What you have to do –
Lay out the records between the lines holding "You are a GUI" and "pos(404,160)", inclusive, as a two-column CSV with the headers "instruction" and "location" and one row per record. Put each record's text and its answer in a single quoted field each, turn line breaks into spaces, and leave the pictures out.

Data supplied –

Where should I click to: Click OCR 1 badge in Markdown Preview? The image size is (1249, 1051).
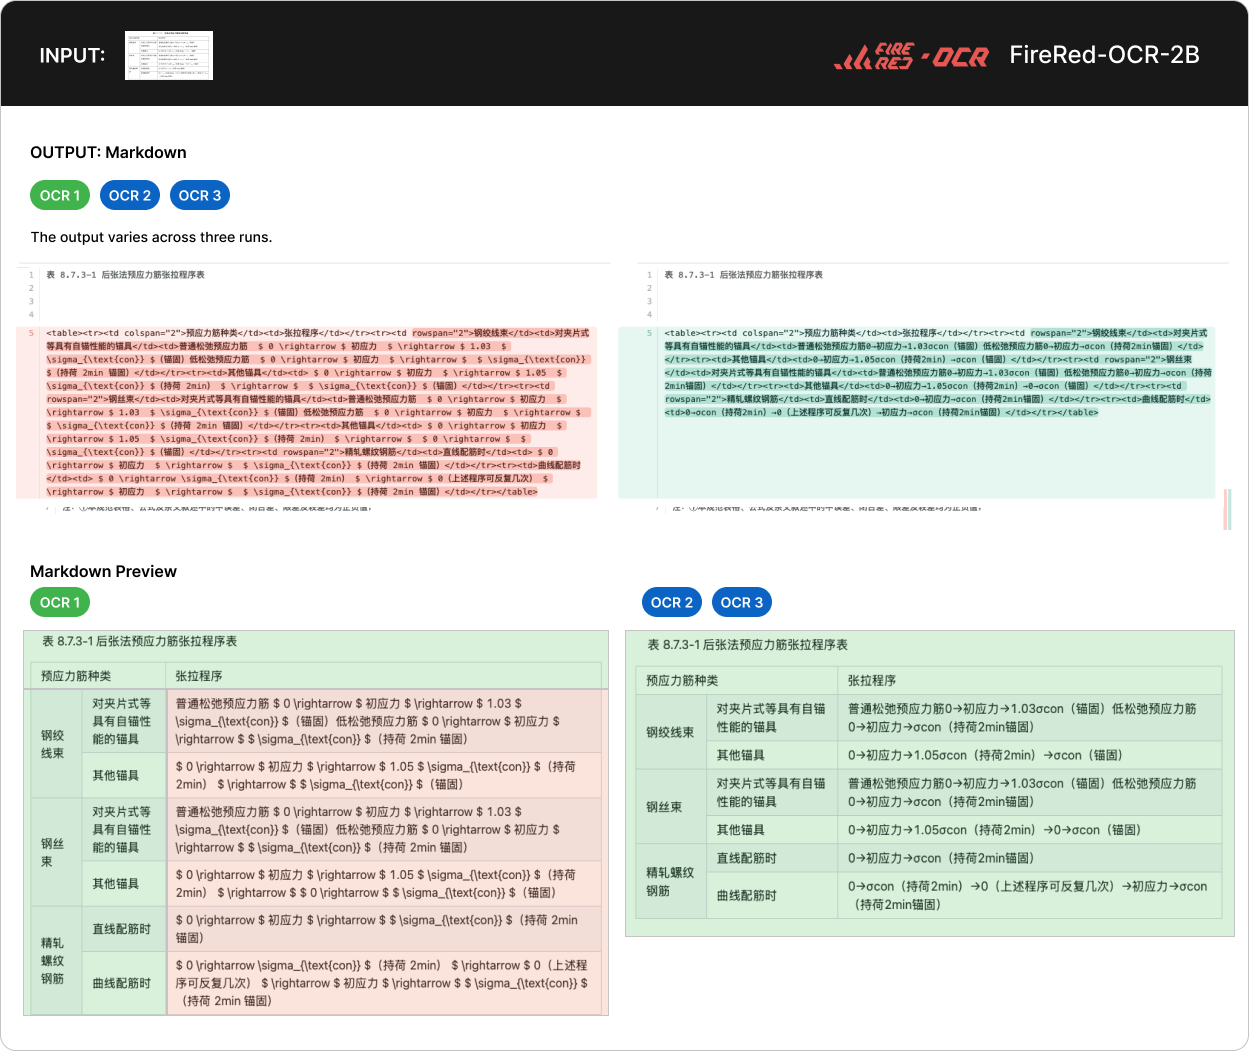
* * *
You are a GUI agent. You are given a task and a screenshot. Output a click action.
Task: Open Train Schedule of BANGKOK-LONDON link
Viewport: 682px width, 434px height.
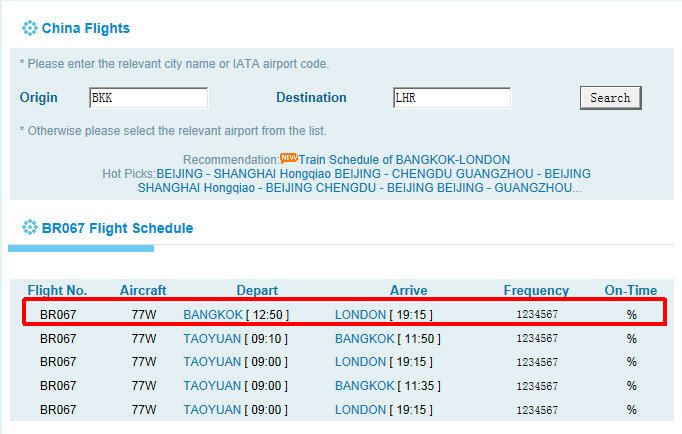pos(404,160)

Answer to the task –
instruction,location
"You are a GUI agent. You are given a task and a screenshot. Output a click action. Task: Open Train Schedule of BANGKOK-LONDON link Viewport: 682px width, 434px height.","pos(404,160)"